■ GOAL OF THE EXERCISE ■
Filter this material down to the lines that hold "size", copying each one.

BEGIN RAW DATA

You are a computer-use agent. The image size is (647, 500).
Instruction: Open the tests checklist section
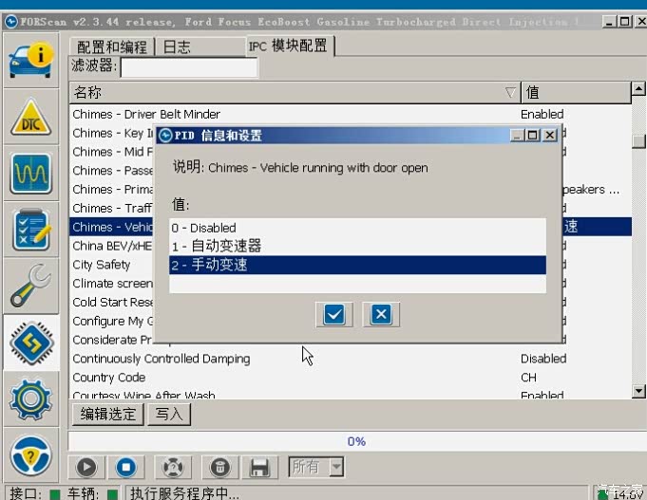[x=30, y=230]
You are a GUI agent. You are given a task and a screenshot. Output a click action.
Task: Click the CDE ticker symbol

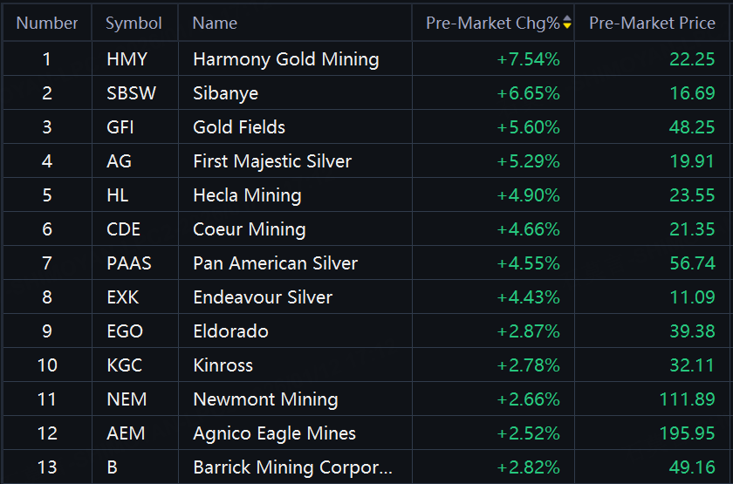[123, 229]
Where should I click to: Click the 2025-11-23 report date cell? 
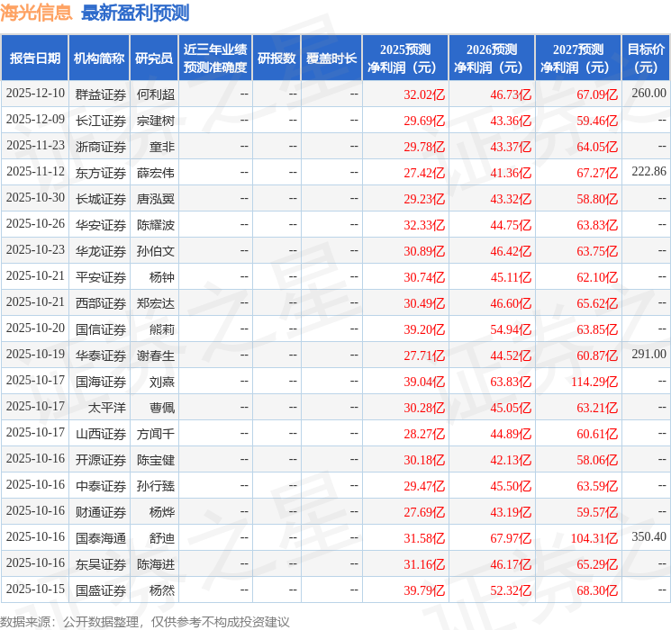35,146
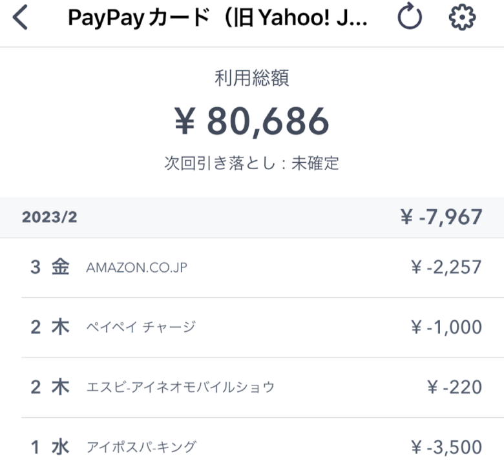Open the AMAZON.CO.JP transaction
Viewport: 504px width, 474px height.
[252, 267]
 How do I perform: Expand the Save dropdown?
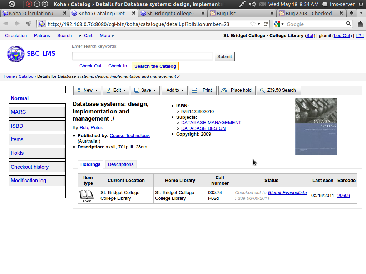tap(145, 90)
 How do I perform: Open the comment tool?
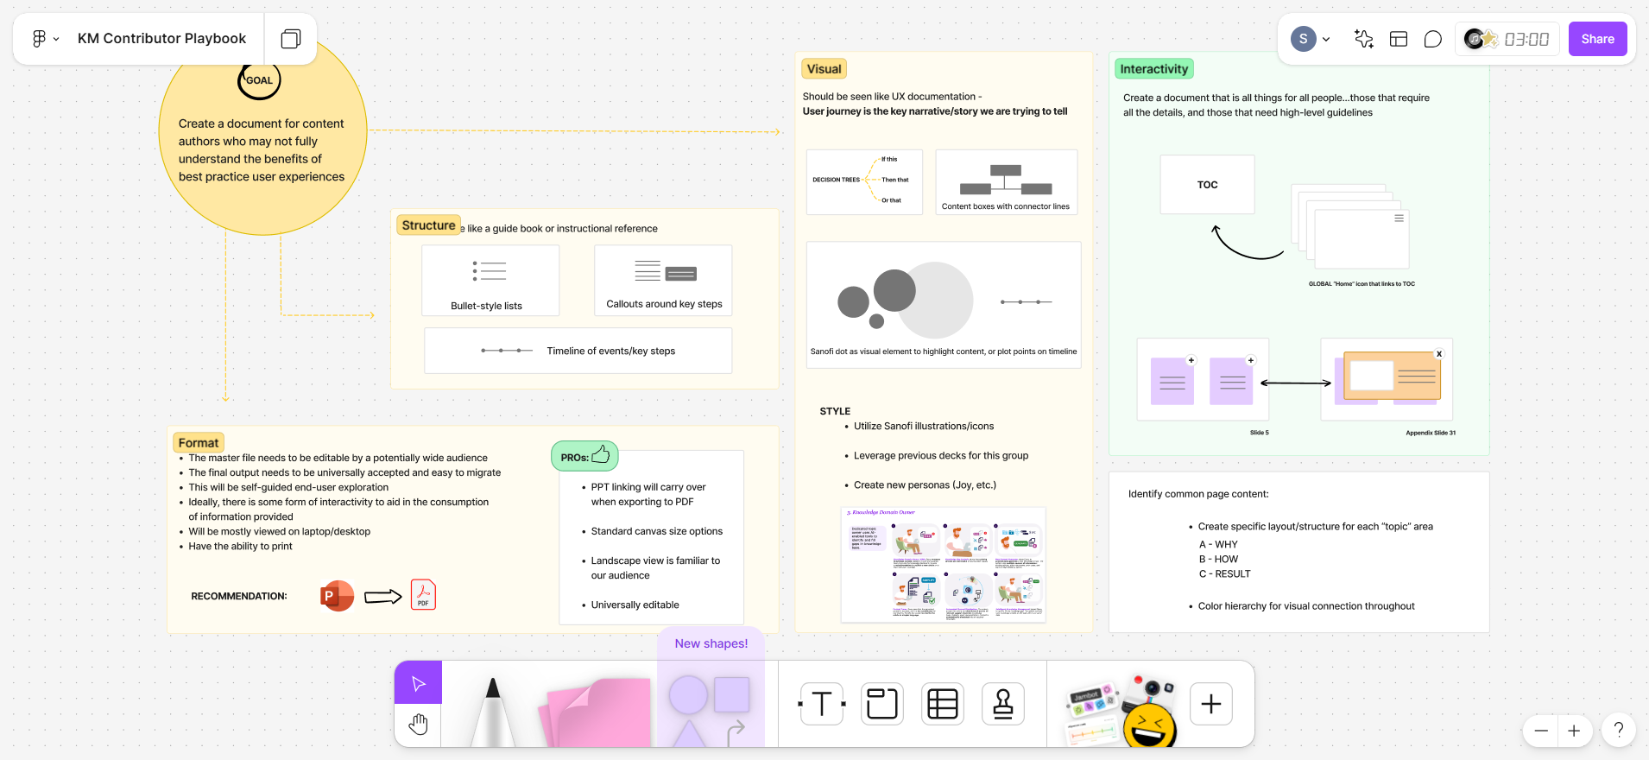click(1432, 39)
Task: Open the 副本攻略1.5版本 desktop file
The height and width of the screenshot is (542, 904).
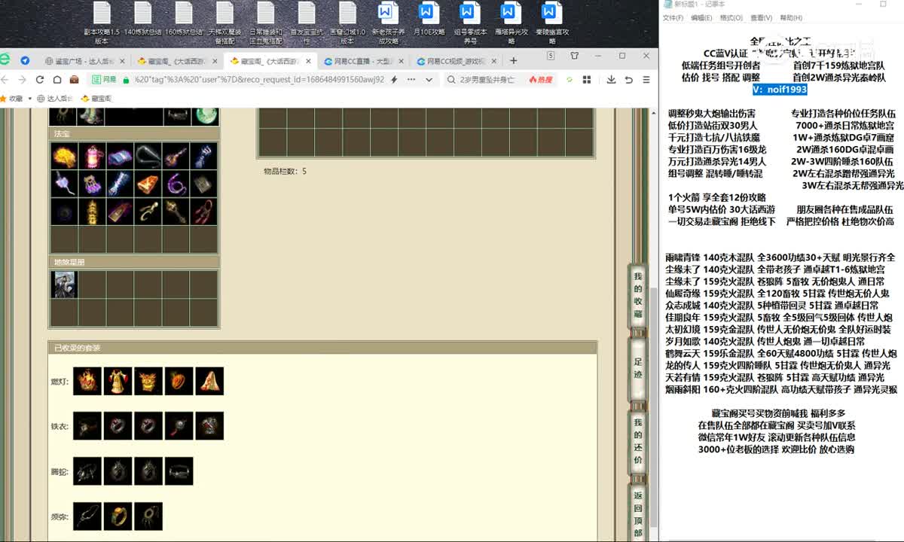Action: (102, 23)

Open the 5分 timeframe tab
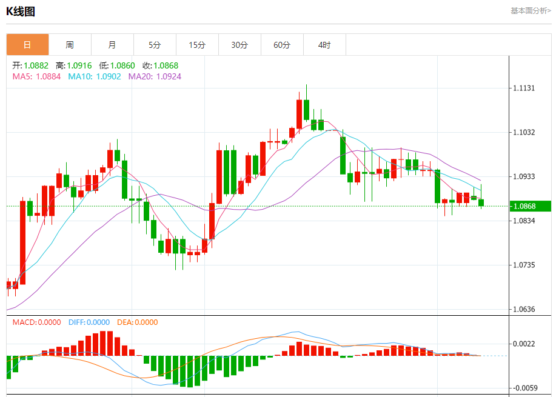coord(155,45)
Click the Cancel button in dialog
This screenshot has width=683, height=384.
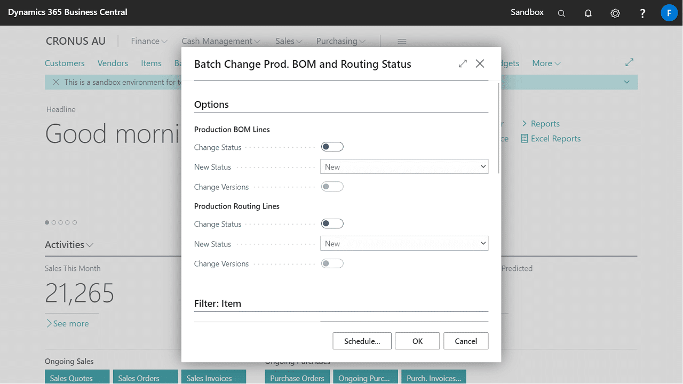click(465, 341)
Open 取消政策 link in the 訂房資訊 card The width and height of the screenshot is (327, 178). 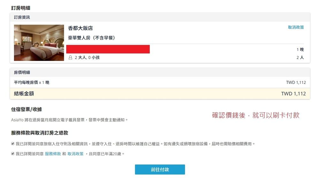(x=296, y=27)
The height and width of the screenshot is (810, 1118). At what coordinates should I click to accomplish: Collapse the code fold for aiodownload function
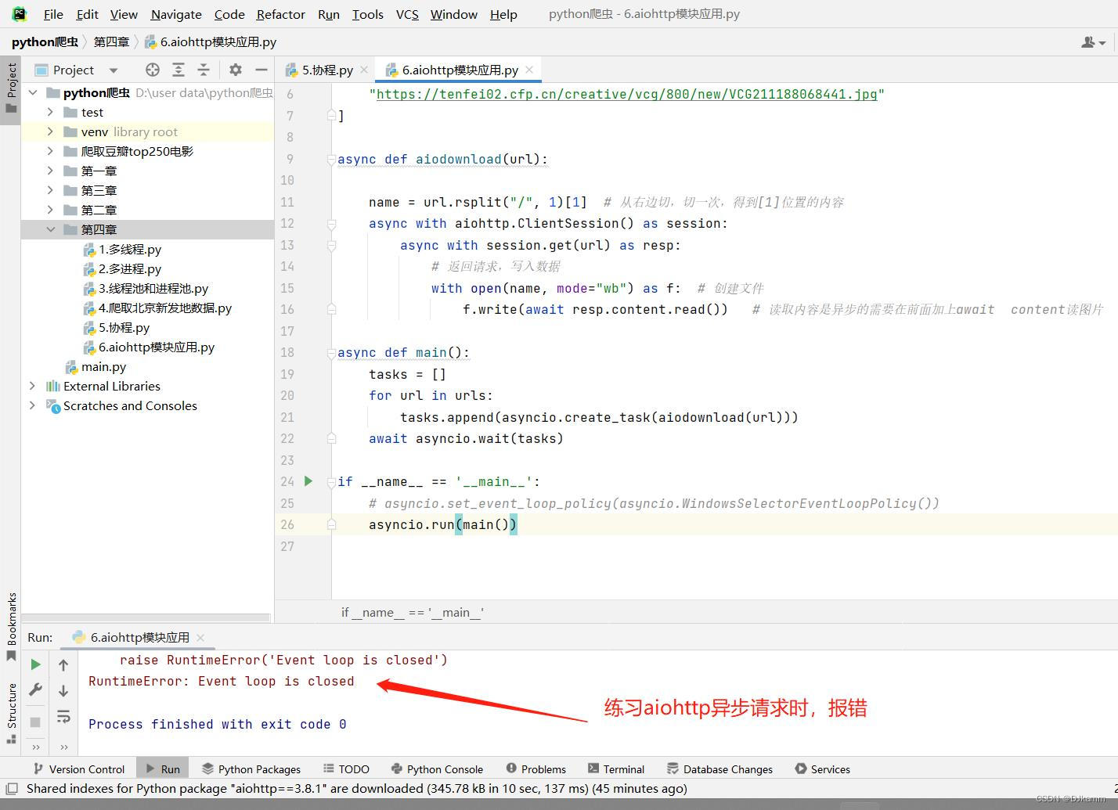[x=330, y=159]
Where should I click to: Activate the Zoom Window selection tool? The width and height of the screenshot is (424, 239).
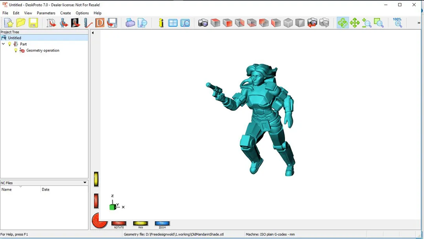point(378,23)
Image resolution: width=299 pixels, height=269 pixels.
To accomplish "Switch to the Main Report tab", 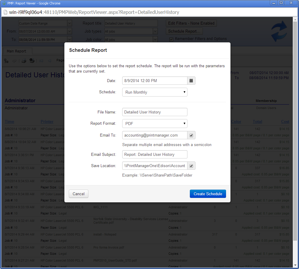I will pos(16,51).
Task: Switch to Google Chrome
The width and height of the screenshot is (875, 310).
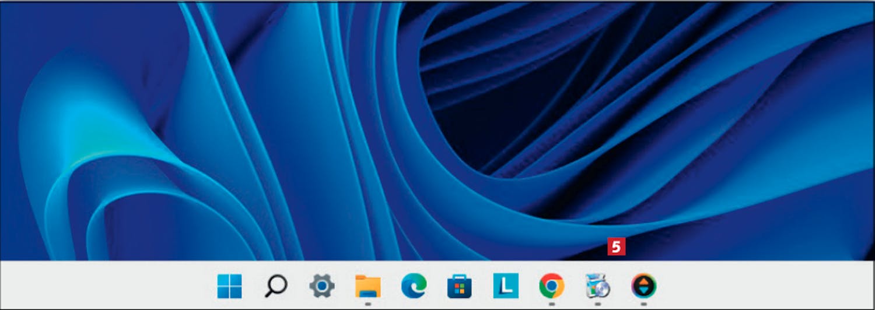Action: pyautogui.click(x=551, y=286)
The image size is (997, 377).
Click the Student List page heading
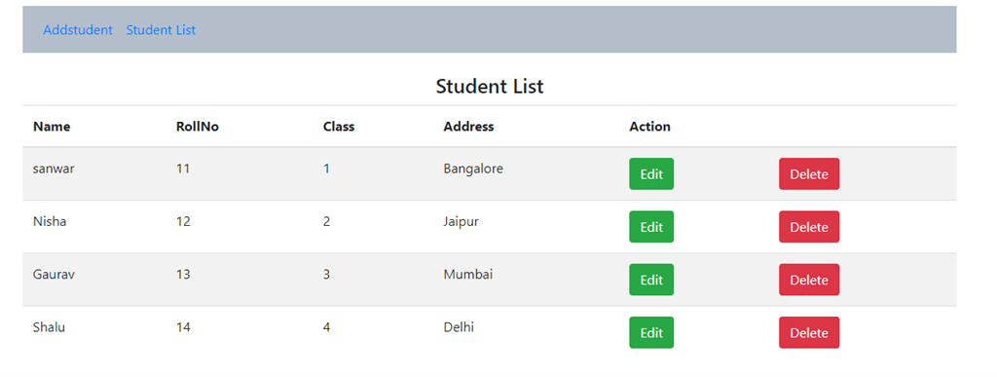(490, 86)
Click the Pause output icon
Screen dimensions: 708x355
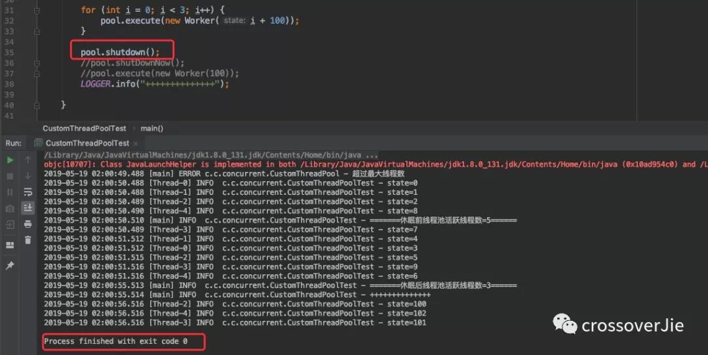tap(10, 192)
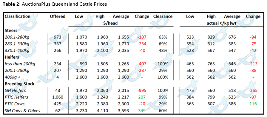267x117 pixels.
Task: Click the PTIC Heifers row label
Action: coord(16,97)
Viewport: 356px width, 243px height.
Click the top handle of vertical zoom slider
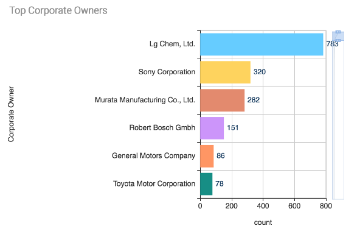(338, 32)
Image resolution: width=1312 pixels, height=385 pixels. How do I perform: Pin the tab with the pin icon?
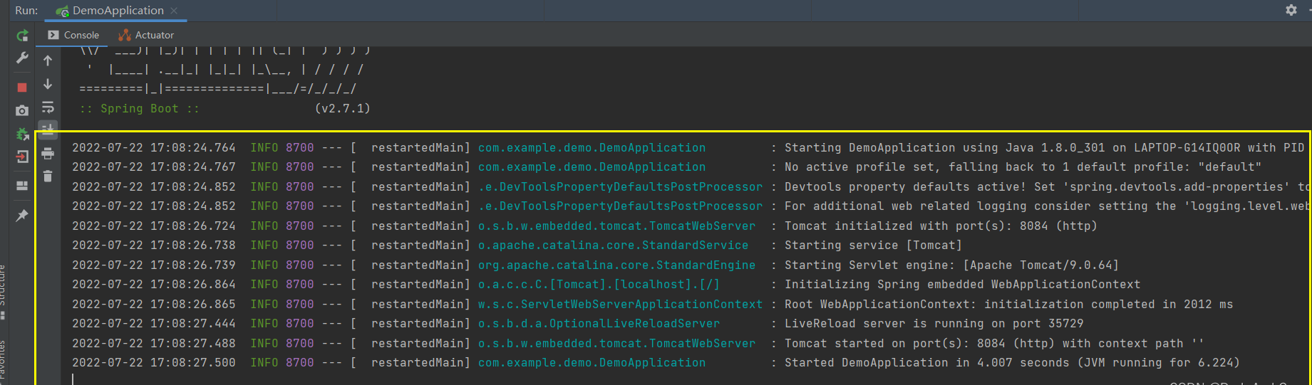[x=22, y=215]
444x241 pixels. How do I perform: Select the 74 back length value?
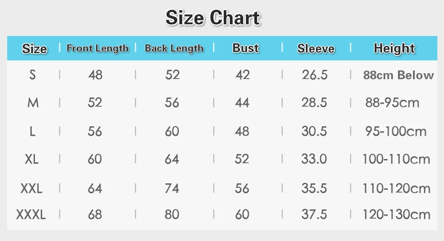click(x=172, y=188)
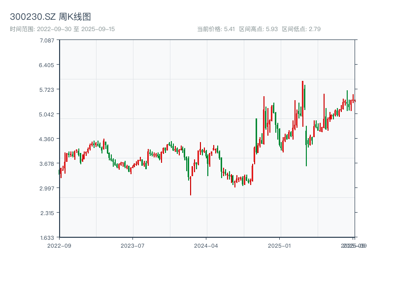
Task: Click the 2.997 y-axis price label
Action: click(47, 188)
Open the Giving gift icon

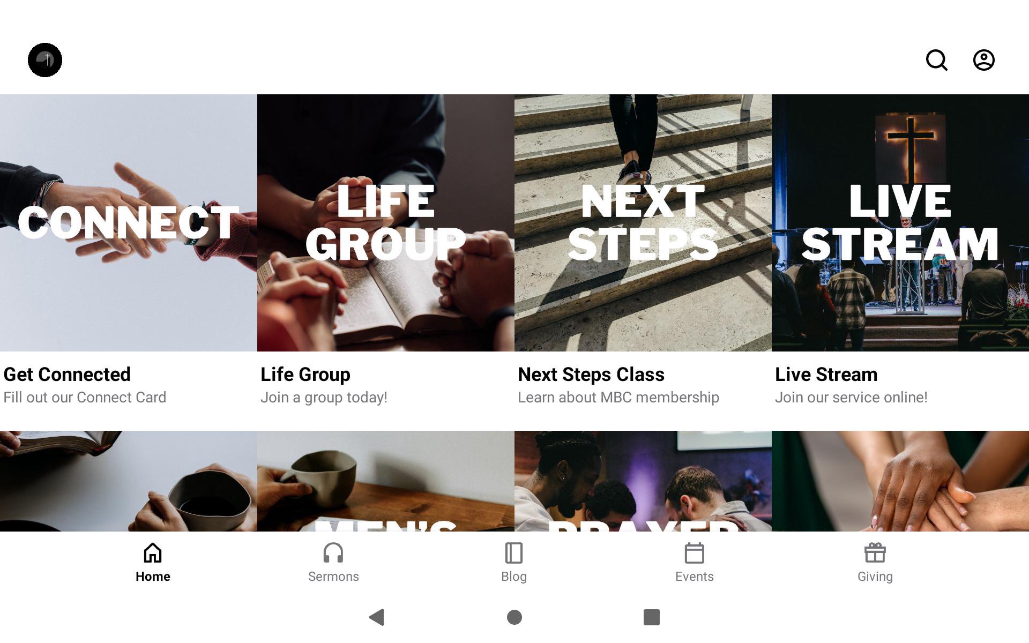coord(875,552)
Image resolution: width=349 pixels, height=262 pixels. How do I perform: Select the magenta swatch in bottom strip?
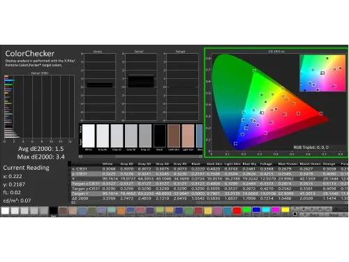tap(276, 210)
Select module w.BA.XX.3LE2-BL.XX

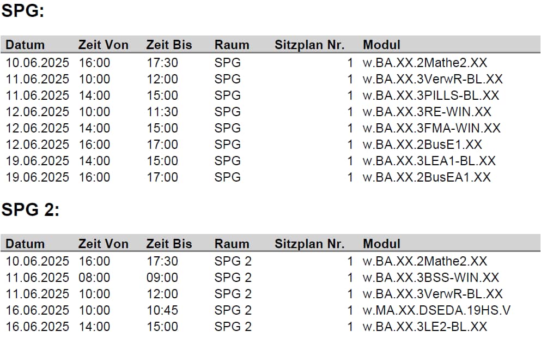[x=425, y=326]
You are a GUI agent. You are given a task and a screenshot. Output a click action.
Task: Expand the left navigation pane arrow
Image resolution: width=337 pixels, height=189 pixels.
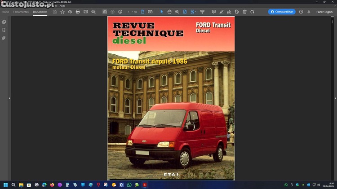click(x=9, y=98)
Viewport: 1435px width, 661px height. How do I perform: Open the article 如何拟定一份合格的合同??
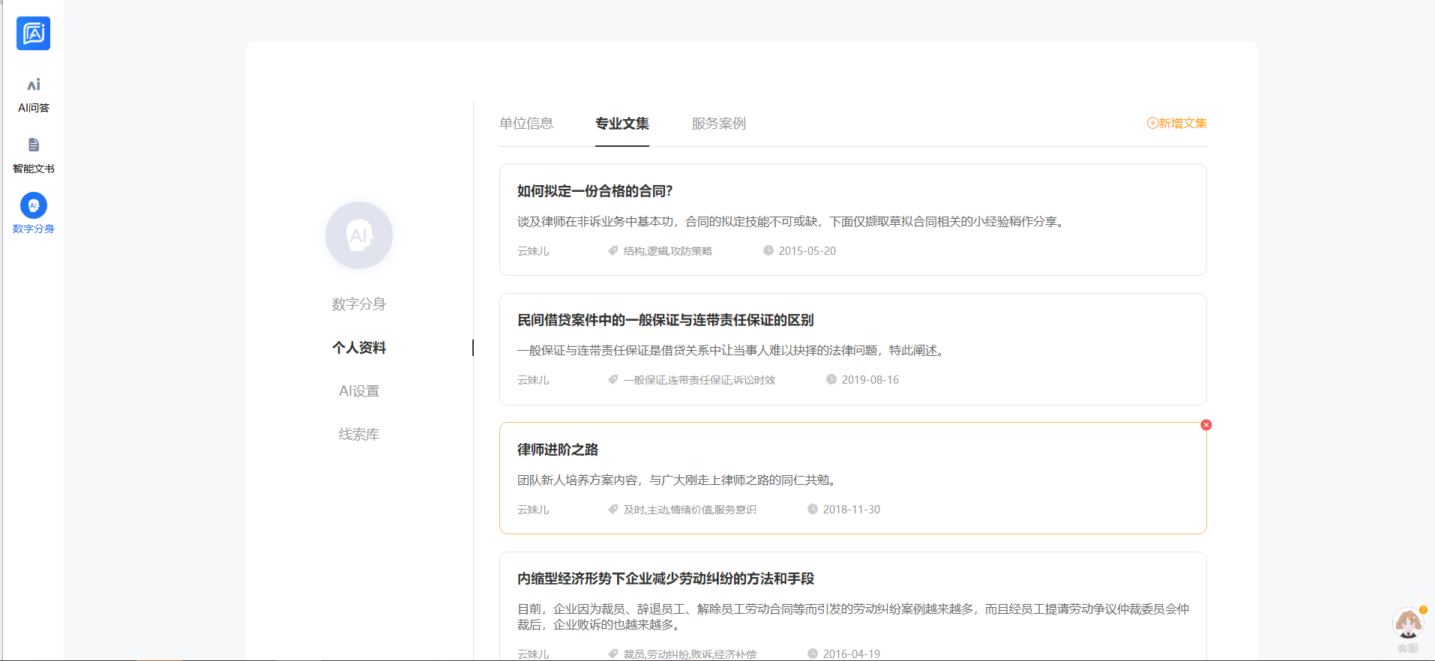click(x=595, y=191)
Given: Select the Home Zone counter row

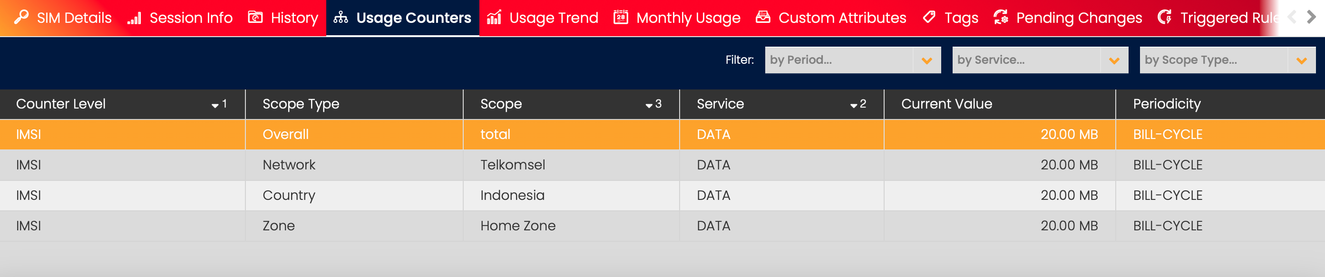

END RAW DATA

■ EXPECTED ANSWER ■
You are a computer-use agent. The image size is (647, 500).
The image size is (997, 377).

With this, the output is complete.